Parse XML log with xml filter and grok fiter

Hello. I am currently trying to apply some filters to different logs in Logstash. I have a log that has a string in the beginning and then it is in xml format. I was able to take out the xml from the log with a regex. Now I want to send this xml in a xml predefined filter to transform it in JSON.
How can I do that?
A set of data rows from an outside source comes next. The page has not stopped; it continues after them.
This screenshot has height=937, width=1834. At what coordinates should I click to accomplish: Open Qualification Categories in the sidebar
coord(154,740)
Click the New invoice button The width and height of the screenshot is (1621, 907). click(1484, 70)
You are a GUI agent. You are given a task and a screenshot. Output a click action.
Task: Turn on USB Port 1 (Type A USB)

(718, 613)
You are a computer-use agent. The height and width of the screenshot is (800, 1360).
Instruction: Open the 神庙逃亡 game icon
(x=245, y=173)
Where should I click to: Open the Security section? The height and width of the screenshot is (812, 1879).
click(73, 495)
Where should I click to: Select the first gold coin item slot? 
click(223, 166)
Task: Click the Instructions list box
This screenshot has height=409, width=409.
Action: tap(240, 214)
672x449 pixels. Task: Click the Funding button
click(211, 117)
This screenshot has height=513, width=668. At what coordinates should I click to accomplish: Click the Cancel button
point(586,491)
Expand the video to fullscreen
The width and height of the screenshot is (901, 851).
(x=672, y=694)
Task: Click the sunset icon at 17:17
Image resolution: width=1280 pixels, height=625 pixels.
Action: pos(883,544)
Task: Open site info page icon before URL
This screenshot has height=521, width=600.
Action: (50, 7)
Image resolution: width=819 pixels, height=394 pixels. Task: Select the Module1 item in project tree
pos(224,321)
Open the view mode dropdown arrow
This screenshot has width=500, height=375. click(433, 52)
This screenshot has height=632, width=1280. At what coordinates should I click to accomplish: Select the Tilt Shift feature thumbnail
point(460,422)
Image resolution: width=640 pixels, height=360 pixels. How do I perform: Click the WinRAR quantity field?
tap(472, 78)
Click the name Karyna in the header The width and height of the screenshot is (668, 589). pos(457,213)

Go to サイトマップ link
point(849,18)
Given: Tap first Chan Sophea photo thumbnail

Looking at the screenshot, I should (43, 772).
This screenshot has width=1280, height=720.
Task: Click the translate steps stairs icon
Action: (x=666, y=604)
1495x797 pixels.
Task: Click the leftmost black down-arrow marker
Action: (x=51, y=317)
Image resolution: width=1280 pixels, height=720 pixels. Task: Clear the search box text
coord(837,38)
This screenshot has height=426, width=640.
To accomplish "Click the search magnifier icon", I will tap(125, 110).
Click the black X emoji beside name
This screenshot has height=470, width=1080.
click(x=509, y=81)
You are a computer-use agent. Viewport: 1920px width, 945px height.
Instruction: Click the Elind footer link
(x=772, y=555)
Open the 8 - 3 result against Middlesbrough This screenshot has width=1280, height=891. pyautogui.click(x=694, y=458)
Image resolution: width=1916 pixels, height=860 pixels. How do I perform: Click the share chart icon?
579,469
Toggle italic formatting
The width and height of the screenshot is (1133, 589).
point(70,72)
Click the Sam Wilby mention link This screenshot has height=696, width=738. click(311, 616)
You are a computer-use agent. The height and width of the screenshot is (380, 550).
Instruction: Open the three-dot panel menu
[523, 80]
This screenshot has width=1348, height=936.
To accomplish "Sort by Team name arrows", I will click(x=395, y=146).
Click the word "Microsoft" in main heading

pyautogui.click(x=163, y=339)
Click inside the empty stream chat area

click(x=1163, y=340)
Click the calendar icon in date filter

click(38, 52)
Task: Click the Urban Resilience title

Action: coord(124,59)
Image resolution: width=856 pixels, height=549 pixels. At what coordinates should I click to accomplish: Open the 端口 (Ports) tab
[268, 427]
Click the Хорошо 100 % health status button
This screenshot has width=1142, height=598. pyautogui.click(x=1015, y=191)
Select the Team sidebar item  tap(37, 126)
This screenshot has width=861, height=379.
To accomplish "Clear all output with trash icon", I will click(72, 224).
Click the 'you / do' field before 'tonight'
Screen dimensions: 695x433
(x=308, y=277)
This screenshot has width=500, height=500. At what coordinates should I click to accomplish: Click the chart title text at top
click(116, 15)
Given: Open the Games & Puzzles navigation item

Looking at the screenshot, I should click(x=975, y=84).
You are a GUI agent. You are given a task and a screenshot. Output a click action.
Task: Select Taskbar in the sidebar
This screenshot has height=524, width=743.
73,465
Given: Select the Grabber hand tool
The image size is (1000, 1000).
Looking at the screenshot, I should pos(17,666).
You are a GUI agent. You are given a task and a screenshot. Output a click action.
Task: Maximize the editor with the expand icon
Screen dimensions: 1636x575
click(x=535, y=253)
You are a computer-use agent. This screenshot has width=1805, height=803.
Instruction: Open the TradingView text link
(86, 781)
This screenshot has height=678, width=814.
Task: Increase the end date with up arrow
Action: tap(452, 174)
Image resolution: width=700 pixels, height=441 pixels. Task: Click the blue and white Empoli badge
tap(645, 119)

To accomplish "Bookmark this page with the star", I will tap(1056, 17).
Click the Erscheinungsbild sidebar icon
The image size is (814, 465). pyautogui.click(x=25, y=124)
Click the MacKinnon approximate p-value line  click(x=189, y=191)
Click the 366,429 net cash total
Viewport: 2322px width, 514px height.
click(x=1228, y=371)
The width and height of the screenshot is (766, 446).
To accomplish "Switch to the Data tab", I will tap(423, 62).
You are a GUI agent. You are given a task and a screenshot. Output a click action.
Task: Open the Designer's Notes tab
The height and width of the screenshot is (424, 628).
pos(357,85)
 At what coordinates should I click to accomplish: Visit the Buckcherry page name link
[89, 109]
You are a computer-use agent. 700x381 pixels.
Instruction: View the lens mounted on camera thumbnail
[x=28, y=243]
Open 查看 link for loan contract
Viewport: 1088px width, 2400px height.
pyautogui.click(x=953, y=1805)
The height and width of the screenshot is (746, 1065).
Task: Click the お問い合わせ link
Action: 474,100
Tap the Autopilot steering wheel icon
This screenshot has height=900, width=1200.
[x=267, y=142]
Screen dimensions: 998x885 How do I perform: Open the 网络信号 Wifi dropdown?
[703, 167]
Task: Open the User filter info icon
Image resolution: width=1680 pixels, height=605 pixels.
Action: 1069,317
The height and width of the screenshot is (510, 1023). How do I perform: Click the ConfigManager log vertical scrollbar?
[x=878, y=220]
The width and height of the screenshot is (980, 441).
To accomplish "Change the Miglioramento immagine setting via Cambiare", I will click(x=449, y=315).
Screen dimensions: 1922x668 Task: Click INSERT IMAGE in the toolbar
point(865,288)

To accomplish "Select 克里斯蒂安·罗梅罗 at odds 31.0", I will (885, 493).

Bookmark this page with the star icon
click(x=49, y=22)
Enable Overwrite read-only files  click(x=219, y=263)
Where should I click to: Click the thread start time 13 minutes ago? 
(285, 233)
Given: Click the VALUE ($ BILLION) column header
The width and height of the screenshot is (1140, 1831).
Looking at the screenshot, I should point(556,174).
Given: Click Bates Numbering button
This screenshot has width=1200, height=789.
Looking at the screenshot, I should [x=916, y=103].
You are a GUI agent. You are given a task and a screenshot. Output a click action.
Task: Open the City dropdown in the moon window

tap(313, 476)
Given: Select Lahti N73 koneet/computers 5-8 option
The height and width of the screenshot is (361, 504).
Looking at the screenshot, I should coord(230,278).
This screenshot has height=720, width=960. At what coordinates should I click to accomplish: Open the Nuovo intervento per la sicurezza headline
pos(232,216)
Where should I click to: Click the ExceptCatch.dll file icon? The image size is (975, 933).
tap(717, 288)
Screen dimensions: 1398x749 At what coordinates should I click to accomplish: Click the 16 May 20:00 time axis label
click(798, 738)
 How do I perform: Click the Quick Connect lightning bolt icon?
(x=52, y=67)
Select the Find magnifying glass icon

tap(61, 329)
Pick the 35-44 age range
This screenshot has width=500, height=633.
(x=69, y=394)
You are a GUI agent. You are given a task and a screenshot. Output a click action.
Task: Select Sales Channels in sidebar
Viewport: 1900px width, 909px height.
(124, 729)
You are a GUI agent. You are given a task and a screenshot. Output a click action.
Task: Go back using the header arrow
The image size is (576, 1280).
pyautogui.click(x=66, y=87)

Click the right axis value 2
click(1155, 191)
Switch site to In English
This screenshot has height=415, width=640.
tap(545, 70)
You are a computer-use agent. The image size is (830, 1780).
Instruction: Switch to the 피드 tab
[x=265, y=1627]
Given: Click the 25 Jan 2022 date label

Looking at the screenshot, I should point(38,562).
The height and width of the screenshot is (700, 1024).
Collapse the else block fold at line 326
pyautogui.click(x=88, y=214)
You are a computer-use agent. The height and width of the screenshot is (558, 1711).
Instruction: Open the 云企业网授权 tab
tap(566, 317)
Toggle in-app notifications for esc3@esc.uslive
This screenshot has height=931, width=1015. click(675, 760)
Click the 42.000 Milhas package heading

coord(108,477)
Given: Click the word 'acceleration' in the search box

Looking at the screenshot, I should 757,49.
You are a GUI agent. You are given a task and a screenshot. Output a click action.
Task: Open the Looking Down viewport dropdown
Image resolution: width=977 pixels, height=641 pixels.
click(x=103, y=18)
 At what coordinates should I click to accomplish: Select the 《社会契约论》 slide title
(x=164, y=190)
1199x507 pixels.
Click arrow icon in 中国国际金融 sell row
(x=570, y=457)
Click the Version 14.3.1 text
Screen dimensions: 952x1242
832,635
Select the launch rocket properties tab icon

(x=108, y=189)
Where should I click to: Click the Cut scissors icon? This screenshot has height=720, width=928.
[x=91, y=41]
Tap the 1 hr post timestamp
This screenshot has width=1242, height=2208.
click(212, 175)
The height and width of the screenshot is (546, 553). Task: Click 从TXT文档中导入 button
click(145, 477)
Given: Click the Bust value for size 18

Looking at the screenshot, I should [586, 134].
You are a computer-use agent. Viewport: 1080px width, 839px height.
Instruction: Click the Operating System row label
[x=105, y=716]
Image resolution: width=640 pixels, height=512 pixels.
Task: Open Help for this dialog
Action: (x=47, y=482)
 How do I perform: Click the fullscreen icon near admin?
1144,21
This is the filters I have written so far:

filter {
    grok{
        match => {
            "message" => ["(?<xml><\?xml[\s\S]*?<\SAuditMessage>)"]
        }
    }

    xml {
      ["xml"] => "FinalXml" 
      target => "doc"
      force_content => "true"
    }
}

The logs look like this:

Sep  7 15:06:01 ip-xxx-xxx-xxx-xxx<?xml version="1.0" encoding="UTF-8"?>
<AuditMessage>
    <Here we have more fields>
</AuditMessage>

Currently, Logstash is crashig with this configuration:))

You could try

xml {
    source => "message"
    target => "doc"
    force_content => true
}

If you are using store_xml => true (the default) then the xml filter will tolerate junk surrounding the xml, so you do not need the grok. This is not true if you use xpath.

This topic was automatically closed 28 days after the last reply. New replies are no longer allowed.